The USCIS used to allow individual states to determine TEA designations. However, the USCIS now makes this determination when adjudicating the Form I-526. You can include a TEA opinion letter explaining to the USCIS why the area qualifies as a TEA.
Anyone can apply for a TEA letter from the designated state authority. Usually, TEA letters are requested by regional centers and direct EB-5 investors, or their attorneys, prior to making the investment and prior to an investor filing an I-526 petition. A TEA letter might not be of any direct benefit to a local government entity, other than to attract potential EB-5 investors and/or developers to invest in or start a project in your area.
At the state level, TEAs are usually designated by either the state''s department of economic development (or planning) or department of labor. Contact any of these state agencies. Also, those agencies keep the records and statistical information regarding employment /labor/economic growth. Some of these state agencies may not have a ready-made TEA map for virtually each local government area throughout the state until they are consulted, but they have EB-5 analysis units with dedicated staff who can produce the TEA information upon request. Advisably, consult the economic development of your state.
Census Bureau reports.
In general, a targeted employment area is a high unemployment area or a rural area as defined by detailed rules in the applicable federal regulations. I would be happy to provide you with legal advice concerning how your rural county could utilize the EB-5 program to raise capital from foreign national investors for business projects in your county.
Each State chooses an agency (usually the State Labor Department/Agency) and gives it authority to designate TEAs based on 1) Census tracts 2) using the unemployment data of the area, etc.
By statute the governor of each state would make a determination as to whether or not the designated area meets the qualifications for a Target Economic Area (TEA). However, the governor is also authorized to delegate that authority to local officials, be it the mayor or chief county official. Depending upon your state you would have to determine whether or not the governor has made such a determination by contacting the office of the governor and if so, obtaining a letter signed by the appropriate governor making the determination in question. It may well be that your top county official has the authority to make a TEA designation. You would get a list of qualified TEAs only if one has been compiled for your particular state by the appropriate official; for example, a city under the auspices of the economic development arm of the city may make such determination on a citywide basis. On the other hand, in the vast majority of counties and cities there will not be any pre-determinations.

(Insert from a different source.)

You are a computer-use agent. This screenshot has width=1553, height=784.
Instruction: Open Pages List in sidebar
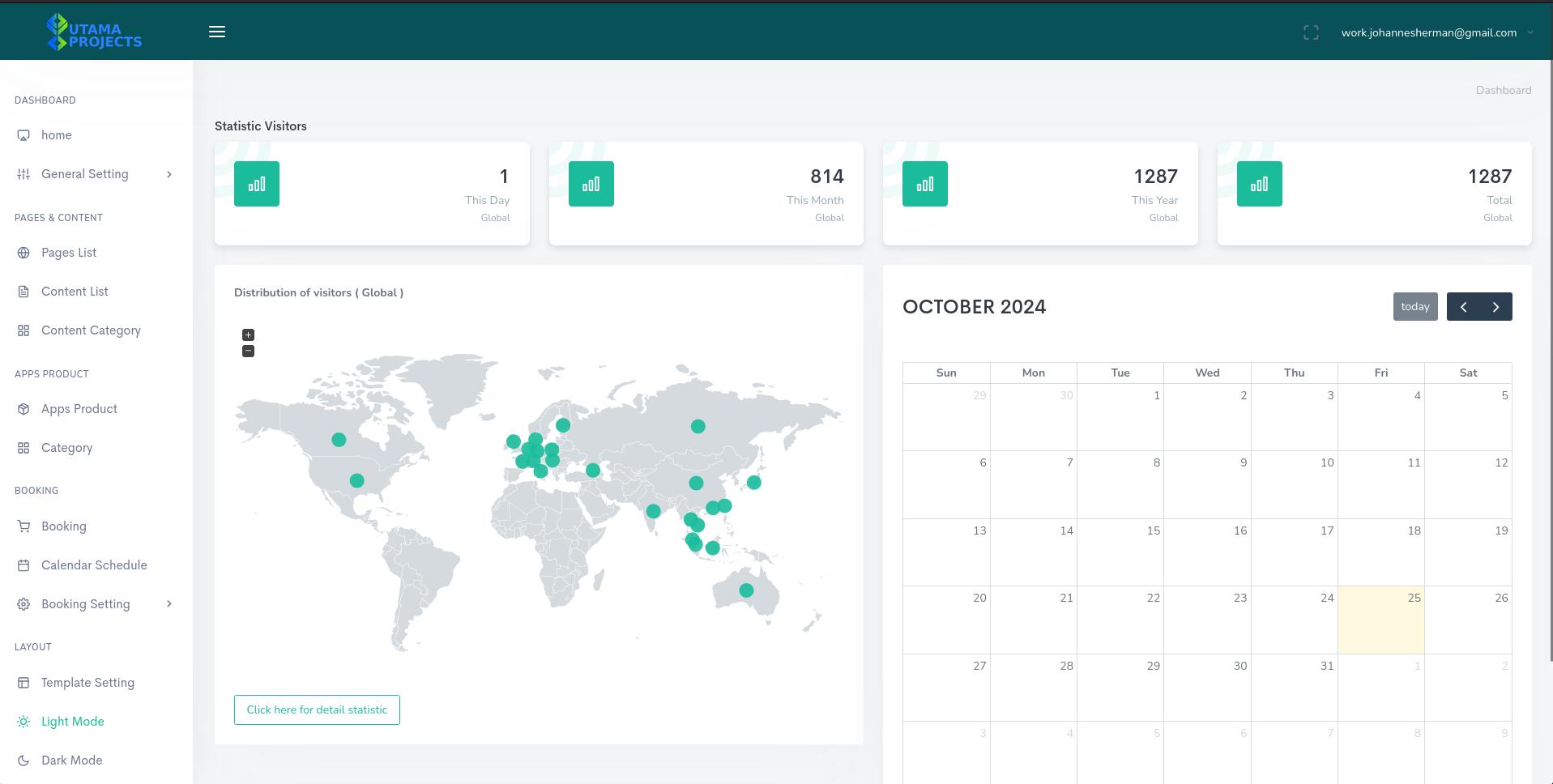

If your county is not in a Metropolitan Statistical Area (MSA) as defined by the U.S. Census, and each city or town within the county has a population of fewer than 20,000 people, then it might qualify as a "rural" area as defined by EB-5 law. A state government, nor USCIS, is responsible for making such a "rural" TEA determination as it qualifies as a matter of law. TEA determinations are currently made by each state's governor office (as they prescribe) and then provided to USCIS with each investor's initial petition (Form I-526). There are specific rules for how to determine what falls under the "rural" requirements for EB-5 purposes. Consult an experienced EB-5 lawyer for further guidance.